相较于字典或者Series,Python函数在定义分组映射关系时,可以更有创意且更为抽象。任何被当做分组键的函数都会在各个索引值上被调用一次,其返回值就会被用作分组名称,具体点说,以上一小节的示例DataFrame为例,其索引值为人的名字。假设你希望根据人名的长度进行分组,虽然可以求取一个字符串长度数组,但其实仅仅传入len函数就可以了:
s = people.groupby(len).sum()
print(s)
"""
a b c d e
3 -0.498678 -2.237408 -1.162551 1.915562 0.141630
5 0.659409 -0.406590 -0.985230 0.429787 1.351408
6 1.702478 0.331087 0.568426 -0.985880 0.586774
"""
key_list = ['one','one','one','two','two']

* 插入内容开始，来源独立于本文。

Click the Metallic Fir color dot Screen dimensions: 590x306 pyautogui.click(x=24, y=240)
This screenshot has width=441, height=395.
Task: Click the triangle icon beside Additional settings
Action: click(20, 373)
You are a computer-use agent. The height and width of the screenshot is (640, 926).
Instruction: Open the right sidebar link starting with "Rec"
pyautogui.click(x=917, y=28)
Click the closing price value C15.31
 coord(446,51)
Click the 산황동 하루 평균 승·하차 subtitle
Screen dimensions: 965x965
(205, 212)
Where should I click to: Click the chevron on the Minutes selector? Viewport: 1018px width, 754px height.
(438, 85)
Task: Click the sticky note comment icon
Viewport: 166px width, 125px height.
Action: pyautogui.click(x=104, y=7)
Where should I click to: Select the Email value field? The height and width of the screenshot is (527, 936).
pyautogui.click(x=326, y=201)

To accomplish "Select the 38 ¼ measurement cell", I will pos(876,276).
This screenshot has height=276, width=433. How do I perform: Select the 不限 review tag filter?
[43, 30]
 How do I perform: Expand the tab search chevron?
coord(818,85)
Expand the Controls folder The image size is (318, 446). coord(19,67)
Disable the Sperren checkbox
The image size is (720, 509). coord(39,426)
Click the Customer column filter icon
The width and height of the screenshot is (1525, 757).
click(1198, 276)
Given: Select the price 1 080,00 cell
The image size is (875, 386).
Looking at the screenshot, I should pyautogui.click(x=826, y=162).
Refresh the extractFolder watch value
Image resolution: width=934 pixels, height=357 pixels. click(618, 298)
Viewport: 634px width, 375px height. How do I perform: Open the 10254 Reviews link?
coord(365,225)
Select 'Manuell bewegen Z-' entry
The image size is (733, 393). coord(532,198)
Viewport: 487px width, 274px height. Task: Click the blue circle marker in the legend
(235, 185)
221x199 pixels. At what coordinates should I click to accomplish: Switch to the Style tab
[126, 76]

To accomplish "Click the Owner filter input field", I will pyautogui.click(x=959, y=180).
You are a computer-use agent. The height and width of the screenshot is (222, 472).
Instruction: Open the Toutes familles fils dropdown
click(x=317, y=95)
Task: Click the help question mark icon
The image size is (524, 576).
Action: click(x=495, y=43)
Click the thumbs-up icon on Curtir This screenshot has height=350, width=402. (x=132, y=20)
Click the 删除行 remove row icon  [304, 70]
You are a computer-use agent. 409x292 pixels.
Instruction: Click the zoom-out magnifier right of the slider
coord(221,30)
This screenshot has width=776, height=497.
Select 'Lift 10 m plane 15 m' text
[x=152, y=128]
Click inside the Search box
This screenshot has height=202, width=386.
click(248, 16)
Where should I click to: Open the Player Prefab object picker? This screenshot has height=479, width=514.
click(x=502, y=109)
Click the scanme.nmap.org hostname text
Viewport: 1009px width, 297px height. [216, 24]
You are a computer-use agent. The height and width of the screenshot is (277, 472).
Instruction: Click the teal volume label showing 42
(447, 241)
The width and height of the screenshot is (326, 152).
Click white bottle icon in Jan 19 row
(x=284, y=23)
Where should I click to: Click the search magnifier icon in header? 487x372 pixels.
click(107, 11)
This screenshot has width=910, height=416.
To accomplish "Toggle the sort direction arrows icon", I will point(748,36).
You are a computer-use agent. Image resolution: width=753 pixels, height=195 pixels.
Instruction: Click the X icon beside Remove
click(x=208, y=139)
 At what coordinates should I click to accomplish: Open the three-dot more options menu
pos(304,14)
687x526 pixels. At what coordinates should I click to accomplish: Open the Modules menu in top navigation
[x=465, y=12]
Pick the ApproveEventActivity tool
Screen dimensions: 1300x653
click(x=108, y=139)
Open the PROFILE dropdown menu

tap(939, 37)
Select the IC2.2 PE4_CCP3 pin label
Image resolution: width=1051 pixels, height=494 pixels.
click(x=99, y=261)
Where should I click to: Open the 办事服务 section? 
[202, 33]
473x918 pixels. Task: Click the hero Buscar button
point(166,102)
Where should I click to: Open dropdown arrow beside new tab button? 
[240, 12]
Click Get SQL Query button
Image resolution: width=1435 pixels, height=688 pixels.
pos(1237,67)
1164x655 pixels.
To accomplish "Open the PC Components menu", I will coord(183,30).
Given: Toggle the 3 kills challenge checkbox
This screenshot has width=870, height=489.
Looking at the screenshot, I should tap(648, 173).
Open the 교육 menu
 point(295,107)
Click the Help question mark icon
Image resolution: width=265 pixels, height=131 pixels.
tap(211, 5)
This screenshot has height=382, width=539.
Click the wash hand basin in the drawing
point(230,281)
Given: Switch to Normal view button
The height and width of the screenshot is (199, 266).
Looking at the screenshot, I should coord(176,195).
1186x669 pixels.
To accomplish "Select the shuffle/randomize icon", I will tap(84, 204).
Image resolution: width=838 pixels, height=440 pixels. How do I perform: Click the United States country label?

s = people.groupby([len,key_list]).min()
print(s)
"""
a b c d e
3 one -1.043782 -1.271190 0.090832 -0.237905 -1.414645
two 0.059189 -0.966218 -1.253383 1.774299 1.461221
5 one 0.659409 -0.406590 -0.985230 0.429787 1.351408
6 two 1.702478 0.331087 0.568426 -0.985880 0.586774
"""
层次化索引数据集最方便的地方就在于它能够根据索引级别进行聚合。要实现该目的,通过level关键字传入级别编号或名称即可:
columns = pd.MultiIndex.from_arrays([['US','US','US','JP','JP'],
[1,3,5,1,3]],
names = ['city','tenor'])
hier_df = pd.DataFrame(np.random.randn(4,5),columns = columns)
print(hier_df)
"""
city US JP
tenor 1 3 5 1 3
0 0.700936 1.110087 -1.058324 1.316239 -0.940866
1 0.193931 1.845167 0.191146 -1.081856 -1.396286
2 -0.533317 0.021661 1.216783 -0.777967 -1.105844
3 0.759767 -0.599406 -1.145386 -0.675289 0.465727
"""
s = hier_df.groupby(level='city',axis=1).count()
print(s)
"""
city JP US
0 2 3
1 2 3
2 2 3
3 2 3
"""
这就是这个GroupBy得使用方法,重点在“key”的使用,本篇演示了多种key的定义方式,可以根据不同的业务需求选择!